The University of Oregon has less than 18 months to revamp its telecommunications systems so law enforcement agencies will have easier access to information if given a court order to investigate, according to a new order from the Federal Communications Commission.
The FCC announced on Sept. 23 that the Communications Assistance for Law Enforcement Act now applies to facilities-based broadband Internet access providers, including higher education institutions, K-12 schools and libraries.
The act was first implemented in 1994 to require telephone carriers to make their systems open to federal surveillance with the permission of a court order. It was expanded to account for the increase in broadband Internet usage.
“Presumably, this is related to homeland security,” University Director of Telecommunications Services Dave Barta said.
Barta said it is unclear how much it will cost the University to comply with the order.
“The main thing is that we’re still a ways from really understanding what this would mean to us and being sure we’re required to comply with it,” Barta said.
Terry Hartle, a senior vice president of the American Council on Education, told The New York Times that the legislation would increase tuition at United States universities by at least $450 per student on average.
The needed changes could take numerous possible forms, Barta said, and some would be less costly and invasive than others. For example, simply having the capability to monitor communications entering and exiting campus networks would not require a significant investment.
Another possibility is the FBI having remote access to University systems, Barta said.
This would require substantial hardware, software and security changes, in addition to immense amounts of time training employees to operate the new equipment, Barta said.
“It’s easy to tell everyone to do this and not give money to do it,” Barta said.
Mark Luker, vice president of EDUCAUSE, a nonprofit organization that deals with the use of information technology in higher education, said in a letter to EDUCAUSE members and partners that the new legislation places unreasonable financial demands on universities.
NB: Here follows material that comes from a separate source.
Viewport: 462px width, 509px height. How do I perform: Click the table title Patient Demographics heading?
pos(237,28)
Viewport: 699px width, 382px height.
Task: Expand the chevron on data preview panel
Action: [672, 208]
“It is not cost effective, nor in the public interest, to overhaul the networks of all institutions just in case a lawful surveillance may be required in the future at one of them. And, there are effective alternative solutions to the problem that do not impose such a substantial burden of cost to the community,” Luker said.
Barta said that in his 16 years at the University, the University has not received a wiretap request from the government, even though the government could have made such a request under the 1994 act. He has not heard of other schools receiving such requests, although he said he assumes it must have happened somewhere.
“We’re only speculating as to what would prompt (a wiretap request),” Barta said.
Barta said he is concerned about what complying with the rule could do for the University’s efforts to protect computers from hackers. Computer technicians spend a lot of time trying to thwart hackers’ creativity, he said, and diverting their energy to redoing the system could give hackers an advantage.
“Here we are being asked by the government to basically poke a hole in the system,” Barta said.
Another issue is the short amount of time allotted, Barta said.
Barta said that some of the technology necessary for the university to comply with the new regulations has not even been developed yet.
“The technology is very much a moving target right now,” Barta said. The act is not a done deal, Barta said.
On Monday, the American Council on Education filed an appeal in the District of Columbia’s federal appellate court to challenge the regulations, according to a news release.
Barta said there has been some dispute over the accuracy of the council’s statistics. Its lawsuit regarding CALEA is not universally supported in the realm of higher education, he said.
“To generate meaningful numbers now is guesswork at best,” Barta said.